Outside South Africa:

  • Opposition from the Commonwealth:
    • Outside South Africa there was opposition to apartheid from the rest of the Commonwealth.
    • Early in 1960 the British Conservative prime minister, Harold Macmillan had the courage to speak out against it in Cape Town; he spoke about the growing strength of African nationalism in his Wind of Change Speech:
        • ‘the wind of change is blowing through the continent · · · our national policies must take account of it’.
      • His warnings were ignored, and shortly afterwards, the world was horrified by the Sharpeville massacre.
      • At the 1961 Commonwealth Conference, criticism of South Africa was intense, and many thought the country would be expelled.

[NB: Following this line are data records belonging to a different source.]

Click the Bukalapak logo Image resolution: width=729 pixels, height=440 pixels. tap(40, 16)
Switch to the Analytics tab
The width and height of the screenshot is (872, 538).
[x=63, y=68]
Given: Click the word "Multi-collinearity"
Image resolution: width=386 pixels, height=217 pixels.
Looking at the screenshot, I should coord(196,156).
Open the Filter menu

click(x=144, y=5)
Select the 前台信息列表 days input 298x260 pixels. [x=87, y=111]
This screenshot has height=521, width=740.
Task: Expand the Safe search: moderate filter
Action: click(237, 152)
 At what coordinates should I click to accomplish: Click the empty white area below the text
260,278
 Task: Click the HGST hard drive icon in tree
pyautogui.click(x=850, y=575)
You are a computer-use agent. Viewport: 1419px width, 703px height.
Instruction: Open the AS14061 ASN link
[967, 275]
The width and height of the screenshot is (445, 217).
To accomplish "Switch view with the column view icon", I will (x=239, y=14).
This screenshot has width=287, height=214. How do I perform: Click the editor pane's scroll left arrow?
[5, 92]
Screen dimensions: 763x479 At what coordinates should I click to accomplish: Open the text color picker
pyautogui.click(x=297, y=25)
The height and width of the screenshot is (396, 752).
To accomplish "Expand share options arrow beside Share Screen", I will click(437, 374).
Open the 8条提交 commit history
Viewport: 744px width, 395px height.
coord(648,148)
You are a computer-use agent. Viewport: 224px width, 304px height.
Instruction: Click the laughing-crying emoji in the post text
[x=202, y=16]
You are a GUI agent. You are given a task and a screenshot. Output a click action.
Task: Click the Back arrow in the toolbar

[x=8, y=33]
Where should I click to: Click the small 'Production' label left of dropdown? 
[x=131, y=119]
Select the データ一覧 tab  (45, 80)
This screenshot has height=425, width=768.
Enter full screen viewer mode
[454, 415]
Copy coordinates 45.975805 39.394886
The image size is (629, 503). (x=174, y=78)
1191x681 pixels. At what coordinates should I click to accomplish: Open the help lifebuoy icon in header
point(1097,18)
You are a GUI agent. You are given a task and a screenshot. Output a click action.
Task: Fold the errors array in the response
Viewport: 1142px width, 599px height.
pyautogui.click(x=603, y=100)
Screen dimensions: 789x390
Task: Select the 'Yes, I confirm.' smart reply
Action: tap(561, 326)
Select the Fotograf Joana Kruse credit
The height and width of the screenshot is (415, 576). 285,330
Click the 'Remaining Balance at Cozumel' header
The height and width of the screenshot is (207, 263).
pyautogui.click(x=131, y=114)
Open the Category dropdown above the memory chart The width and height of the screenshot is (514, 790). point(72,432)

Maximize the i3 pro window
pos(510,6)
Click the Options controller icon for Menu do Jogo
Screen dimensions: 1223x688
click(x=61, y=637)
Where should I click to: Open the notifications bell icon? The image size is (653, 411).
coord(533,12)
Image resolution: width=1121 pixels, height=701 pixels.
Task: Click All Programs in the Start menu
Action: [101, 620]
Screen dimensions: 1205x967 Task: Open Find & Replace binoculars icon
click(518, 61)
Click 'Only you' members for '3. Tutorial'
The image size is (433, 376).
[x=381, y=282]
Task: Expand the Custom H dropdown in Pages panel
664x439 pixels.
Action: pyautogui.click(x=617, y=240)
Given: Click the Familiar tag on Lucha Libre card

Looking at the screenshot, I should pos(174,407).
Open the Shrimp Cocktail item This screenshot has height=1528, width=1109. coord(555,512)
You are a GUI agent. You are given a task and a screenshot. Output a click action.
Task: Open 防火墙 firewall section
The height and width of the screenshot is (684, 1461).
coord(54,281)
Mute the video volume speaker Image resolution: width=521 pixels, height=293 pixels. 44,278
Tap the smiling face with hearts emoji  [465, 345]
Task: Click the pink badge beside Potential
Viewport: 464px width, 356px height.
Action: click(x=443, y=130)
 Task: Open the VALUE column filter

      • In the end South Africa withdrew application for continued membership (In 1960 it had become a republic instead of a dominion, thereby severing the connection with the British crown; because of this the government had had to apply for readmission to the Commonwealth) and it ceased to be a member of the Commonwealth.
  • The UN and OAU
    • The United Nations and the Organization of African Unity condemned apartheid and were particularly critical of the continued South African occupation of South West Africa.
    • The UN voted to place an economic boycott on South Africa (1962), but this proved useless because not all member states supported it.
    • Britain, the USA, France,West Germany and Italy condemned apartheid in public, but continued to trade with South Africa.
    • Among other things, they sold South Africa massive arms supplies, apparently hoping that it would prove to be a bastion against the spread of communism in Africa.
    • Consequently South Africa was able to ignore the protests from the outside world until well into the 1970s.